De advocaat-generaal heeft zich op het standpunt gesteld dat noch in artikel 68 Sr noch in de beginselen van een behoorlijke procesorde een belemmering is te vinden voor de onderhavige vervolging van de verdachte.

Wettelijk kader

De in deze zaak relevante bepalingen luiden als volgt.

Artikel 68 Wetboek van Strafrecht (Sr):

1. Behoudens de gevallen waarin rechterlijke uitspraken voor herziening vatbaar zijn, kan niemand andermaal worden vervolgd wegens een feit waarover te zijnen aanzien bij gewijsde van de rechter in Nederland, de Nederlandse Antillen of Aruba onherroepelijk is beslist.

2. Is het gewijsde afkomstig van een andere rechter, dan heeft tegen dezelfde persoon wegens hetzelfde feit geen vervolging plaats in geval van:

1° vrijspraak of ontslag van rechtsvervolging;

2° veroordeling, indien een straf is opgelegd, gevolgd door gehele uitvoering, gratie of verjaring der straf.

3. Niemand kan worden vervolgd wegens een feit dat te zijnen aanzien in een vreemde staat onherroepelijk is afgedaan door de voldoening aan een voorwaarde, door de bevoegde autoriteit gesteld ter voorkoming van strafvervolging.

Artikel 38v Sr:

1. Ter beveiliging van de maatschappij of ter voorkoming van strafbare feiten kan een maatregel strekkende tot beperking van de vrijheid worden opgelegd bij de rechterlijke uitspraak:

1°. waarbij iemand wegens een strafbaar feit wordt veroordeeld;

2°. waarbij overeenkomstig artikel 9a wordt bepaald dat geen straf zal worden opgelegd.

2. De maatregel kan inhouden dat de verdachte wordt bevolen:

a. zich niet op te houden in een bepaald gebied,

b. zich te onthouden van contact met een bepaalde persoon of bepaalde personen,

c. op bepaalde tijdstippen of gedurende een bepaalde periode op een bepaalde locatie aanwezig te zijn,

d. zich op bepaalde tijdstippen te melden bij de daartoe aangewezen opsporingsambtenaar.

3. De maatregel kan voor een periode van ten hoogste vijf jaren worden opgelegd.

4. De rechter kan bij zijn uitspraak, ambtshalve of op vordering van de officier van justitie, bevelen dat de maatregel dadelijk uitvoerbaar is indien er ernstig rekening mee moet worden gehouden dat de verdachte opnieuw een strafbaar feit pleegt of zich belastend gedraagt jegens een bepaalde persoon of bepaalde personen.

5. Het bevel, bedoeld in het vierde lid, kan door de rechter die kennisneemt van het hoger beroep, ambtshalve, op verzoek van de veroordeelde of op vordering van het openbaar ministerie, worden opgeheven.

6. De maatregel kan tezamen met straffen en andere maatregelen worden opgelegd.

Artikel 38w Sr:

1. In het vonnis waarbij de maatregel als bedoeld in artikel 38v wordt opgelegd, beveelt de rechter dat vervangende hechtenis zal worden toegepast voor het geval niet aan de maatregel wordt voldaan.

2. De rechter bepaalt in het vonnis de duur van de vervangende hechtenis die ten hoogste ten uitvoer wordt gelegd voor iedere keer dat niet aan de maatregel wordt voldaan.
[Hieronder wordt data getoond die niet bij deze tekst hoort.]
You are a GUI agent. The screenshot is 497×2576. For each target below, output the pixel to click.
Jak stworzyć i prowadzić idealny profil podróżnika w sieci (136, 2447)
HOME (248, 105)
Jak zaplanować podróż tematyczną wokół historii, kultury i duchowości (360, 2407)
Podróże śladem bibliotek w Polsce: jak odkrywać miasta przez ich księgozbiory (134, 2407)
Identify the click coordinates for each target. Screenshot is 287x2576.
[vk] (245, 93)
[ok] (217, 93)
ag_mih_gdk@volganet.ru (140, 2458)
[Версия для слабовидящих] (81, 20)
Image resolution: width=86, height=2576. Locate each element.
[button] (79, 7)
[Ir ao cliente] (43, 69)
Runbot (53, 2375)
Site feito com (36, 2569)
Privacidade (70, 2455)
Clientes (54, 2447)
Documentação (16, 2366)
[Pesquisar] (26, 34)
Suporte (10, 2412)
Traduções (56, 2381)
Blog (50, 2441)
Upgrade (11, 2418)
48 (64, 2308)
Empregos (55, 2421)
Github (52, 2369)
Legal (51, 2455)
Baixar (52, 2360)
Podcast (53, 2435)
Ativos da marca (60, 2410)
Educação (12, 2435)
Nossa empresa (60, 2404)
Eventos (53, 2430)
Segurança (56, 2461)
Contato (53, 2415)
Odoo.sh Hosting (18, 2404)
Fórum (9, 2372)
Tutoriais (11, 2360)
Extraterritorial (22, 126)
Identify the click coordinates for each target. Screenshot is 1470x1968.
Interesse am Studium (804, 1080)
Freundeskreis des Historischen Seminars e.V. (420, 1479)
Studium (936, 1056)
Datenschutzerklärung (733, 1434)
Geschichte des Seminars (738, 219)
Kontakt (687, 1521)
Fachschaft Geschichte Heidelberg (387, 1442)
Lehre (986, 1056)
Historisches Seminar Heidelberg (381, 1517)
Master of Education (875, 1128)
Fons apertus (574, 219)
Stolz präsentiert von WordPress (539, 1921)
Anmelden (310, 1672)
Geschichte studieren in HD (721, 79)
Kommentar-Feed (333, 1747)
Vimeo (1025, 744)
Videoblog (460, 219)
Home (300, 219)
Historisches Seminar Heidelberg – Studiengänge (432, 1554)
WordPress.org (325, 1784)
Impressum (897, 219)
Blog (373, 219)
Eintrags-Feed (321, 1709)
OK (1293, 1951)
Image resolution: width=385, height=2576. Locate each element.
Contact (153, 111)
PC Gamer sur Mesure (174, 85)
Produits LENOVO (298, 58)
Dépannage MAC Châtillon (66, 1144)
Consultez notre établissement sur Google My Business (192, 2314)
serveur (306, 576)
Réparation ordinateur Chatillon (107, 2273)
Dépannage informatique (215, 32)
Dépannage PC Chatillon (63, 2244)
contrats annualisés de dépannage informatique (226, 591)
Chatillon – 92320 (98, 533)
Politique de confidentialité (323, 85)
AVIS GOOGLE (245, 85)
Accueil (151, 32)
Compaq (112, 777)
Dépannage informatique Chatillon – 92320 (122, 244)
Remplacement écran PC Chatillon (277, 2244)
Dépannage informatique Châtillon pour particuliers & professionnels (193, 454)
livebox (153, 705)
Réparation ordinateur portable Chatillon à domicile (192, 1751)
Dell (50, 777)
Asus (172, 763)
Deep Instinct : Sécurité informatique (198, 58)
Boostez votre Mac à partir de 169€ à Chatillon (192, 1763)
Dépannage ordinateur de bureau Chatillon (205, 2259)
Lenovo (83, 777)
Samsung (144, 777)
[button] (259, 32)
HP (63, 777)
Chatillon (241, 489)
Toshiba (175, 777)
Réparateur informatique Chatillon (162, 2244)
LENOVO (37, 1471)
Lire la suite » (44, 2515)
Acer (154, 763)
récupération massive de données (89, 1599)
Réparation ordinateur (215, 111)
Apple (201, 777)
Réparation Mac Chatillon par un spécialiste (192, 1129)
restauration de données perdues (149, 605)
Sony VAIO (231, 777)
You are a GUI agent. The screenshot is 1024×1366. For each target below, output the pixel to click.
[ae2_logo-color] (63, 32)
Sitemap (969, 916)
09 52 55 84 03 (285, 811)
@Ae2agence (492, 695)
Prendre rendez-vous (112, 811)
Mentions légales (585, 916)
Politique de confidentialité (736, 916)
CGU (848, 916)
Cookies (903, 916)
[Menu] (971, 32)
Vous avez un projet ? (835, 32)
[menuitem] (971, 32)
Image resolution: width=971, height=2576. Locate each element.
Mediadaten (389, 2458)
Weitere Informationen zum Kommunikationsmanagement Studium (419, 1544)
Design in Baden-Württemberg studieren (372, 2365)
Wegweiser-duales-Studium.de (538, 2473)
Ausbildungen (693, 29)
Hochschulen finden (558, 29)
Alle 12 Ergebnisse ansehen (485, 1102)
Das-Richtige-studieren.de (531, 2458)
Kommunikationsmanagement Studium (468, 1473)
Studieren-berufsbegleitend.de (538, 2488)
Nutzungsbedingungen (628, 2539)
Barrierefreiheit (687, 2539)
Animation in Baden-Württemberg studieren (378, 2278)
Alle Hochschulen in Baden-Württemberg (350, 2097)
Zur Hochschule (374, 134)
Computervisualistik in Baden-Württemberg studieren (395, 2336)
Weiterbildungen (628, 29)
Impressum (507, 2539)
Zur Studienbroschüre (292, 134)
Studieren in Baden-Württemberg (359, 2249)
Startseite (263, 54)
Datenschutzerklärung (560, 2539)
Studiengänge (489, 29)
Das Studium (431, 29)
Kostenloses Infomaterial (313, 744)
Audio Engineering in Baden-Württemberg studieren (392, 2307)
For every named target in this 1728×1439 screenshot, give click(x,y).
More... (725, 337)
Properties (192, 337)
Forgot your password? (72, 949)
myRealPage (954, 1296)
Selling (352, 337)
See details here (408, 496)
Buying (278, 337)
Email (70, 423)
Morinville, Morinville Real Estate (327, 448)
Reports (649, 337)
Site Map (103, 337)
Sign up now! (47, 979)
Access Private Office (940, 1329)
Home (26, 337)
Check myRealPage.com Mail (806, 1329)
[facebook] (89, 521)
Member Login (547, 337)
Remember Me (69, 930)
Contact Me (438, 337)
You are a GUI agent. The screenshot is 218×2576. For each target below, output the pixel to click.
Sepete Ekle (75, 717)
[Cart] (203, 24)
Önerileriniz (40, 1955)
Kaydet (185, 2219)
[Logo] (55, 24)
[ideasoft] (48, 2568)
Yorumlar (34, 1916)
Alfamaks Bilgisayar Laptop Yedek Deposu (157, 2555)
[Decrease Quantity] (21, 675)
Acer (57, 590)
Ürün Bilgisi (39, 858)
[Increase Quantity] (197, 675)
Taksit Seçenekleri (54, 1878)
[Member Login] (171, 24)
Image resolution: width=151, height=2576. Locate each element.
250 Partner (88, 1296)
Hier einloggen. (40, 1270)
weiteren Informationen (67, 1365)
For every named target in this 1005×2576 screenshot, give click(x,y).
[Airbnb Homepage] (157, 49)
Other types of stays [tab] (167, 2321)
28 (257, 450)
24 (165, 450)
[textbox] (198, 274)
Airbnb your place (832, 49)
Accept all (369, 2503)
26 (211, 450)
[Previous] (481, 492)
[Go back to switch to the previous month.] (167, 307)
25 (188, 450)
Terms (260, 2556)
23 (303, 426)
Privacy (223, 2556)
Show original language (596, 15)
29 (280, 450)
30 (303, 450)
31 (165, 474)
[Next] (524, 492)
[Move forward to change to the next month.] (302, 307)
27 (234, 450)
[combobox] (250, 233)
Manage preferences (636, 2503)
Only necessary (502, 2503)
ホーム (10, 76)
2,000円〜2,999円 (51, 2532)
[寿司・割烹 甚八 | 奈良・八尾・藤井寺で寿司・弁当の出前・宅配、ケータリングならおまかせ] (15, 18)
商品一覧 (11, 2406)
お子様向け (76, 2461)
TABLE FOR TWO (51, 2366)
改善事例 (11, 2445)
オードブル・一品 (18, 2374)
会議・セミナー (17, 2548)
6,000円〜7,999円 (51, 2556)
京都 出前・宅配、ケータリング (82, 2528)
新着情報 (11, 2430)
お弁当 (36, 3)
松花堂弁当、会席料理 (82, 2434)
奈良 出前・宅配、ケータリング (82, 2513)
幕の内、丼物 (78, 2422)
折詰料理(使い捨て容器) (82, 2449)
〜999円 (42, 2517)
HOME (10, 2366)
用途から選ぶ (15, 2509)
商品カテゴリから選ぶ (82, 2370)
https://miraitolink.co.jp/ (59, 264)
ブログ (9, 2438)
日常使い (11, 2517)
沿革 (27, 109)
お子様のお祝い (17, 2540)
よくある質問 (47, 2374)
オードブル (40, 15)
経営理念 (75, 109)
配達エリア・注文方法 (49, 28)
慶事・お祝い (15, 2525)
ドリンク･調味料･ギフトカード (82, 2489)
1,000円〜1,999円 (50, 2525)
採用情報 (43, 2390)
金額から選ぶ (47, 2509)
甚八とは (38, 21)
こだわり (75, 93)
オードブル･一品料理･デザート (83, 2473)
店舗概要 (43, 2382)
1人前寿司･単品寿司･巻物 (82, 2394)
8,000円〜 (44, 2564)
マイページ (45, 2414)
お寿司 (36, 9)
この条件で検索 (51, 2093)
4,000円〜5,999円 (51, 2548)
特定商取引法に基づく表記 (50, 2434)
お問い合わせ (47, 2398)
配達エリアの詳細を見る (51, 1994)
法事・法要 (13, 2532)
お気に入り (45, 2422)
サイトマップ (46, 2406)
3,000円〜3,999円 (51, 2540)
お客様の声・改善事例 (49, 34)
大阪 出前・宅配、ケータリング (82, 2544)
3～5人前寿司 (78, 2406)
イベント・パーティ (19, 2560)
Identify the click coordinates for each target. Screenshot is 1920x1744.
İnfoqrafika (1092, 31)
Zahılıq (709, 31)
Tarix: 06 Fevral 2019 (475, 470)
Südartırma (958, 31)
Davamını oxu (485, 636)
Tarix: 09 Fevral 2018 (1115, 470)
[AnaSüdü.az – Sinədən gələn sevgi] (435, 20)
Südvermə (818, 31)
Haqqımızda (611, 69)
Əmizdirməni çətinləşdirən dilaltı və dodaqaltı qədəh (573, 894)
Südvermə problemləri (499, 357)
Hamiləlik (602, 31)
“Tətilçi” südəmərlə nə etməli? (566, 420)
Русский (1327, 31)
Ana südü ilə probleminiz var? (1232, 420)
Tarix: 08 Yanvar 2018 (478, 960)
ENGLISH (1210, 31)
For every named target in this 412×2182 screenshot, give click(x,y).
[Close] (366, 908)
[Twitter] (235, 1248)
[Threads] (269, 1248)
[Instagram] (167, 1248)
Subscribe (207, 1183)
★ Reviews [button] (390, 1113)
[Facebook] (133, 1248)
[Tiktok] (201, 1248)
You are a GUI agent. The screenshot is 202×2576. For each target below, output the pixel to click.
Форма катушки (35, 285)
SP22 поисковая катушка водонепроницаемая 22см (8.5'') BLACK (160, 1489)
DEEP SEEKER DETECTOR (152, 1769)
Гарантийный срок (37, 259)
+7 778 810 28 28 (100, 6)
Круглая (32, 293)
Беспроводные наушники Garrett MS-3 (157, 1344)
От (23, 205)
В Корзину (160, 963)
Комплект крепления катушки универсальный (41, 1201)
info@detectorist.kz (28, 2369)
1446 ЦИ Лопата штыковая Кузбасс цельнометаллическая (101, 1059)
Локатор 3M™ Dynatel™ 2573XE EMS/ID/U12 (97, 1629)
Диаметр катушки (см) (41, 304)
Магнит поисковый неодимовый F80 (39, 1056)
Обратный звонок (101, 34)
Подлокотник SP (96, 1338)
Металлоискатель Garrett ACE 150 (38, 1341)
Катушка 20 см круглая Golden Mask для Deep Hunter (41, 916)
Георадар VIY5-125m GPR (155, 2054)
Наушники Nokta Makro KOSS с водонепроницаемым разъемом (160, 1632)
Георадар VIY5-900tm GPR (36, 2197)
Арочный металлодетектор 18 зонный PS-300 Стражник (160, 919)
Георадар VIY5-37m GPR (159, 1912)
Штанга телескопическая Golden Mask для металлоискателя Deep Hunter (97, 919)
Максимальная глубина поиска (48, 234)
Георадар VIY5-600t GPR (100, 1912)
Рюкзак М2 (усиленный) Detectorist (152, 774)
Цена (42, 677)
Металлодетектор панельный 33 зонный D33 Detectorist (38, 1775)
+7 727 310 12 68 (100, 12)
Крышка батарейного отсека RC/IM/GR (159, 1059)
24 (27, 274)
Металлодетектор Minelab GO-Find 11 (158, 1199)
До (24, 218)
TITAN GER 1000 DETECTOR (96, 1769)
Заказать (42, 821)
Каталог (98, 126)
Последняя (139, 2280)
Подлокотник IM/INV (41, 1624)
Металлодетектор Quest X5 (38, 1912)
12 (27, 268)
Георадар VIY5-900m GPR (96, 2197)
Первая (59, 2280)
De duur van deze vervangende hechtenis wordt in gehele dagen, weken of maanden vastgesteld en bedraagt ten minste drie dagen.

3. De totale duur van de tenuitvoergelegde vervangende hechtenis bedraagt ten hoogste zes maanden.

4. Toepassing van de vervangende hechtenis heft de verplichtingen ingevolge de maatregel, bedoeld in artikel 38v, tweede lid, niet op.

Artikel 38x Sr:

1. Indien er ernstige redenen bestaan voor het vermoeden dat de veroordeelde de maatregel niet naleeft of heeft nageleefd, kan zijn aanhouding worden bevolen door het openbaar ministerie. Indien het bevel van het openbaar ministerie niet kan worden afgewacht, kan de hulpofficier de aanhouding van de veroordeelde bevelen. De hulpofficier geeft van de aanhouding onverwijld schriftelijk of mondeling kennis aan het openbaar ministerie.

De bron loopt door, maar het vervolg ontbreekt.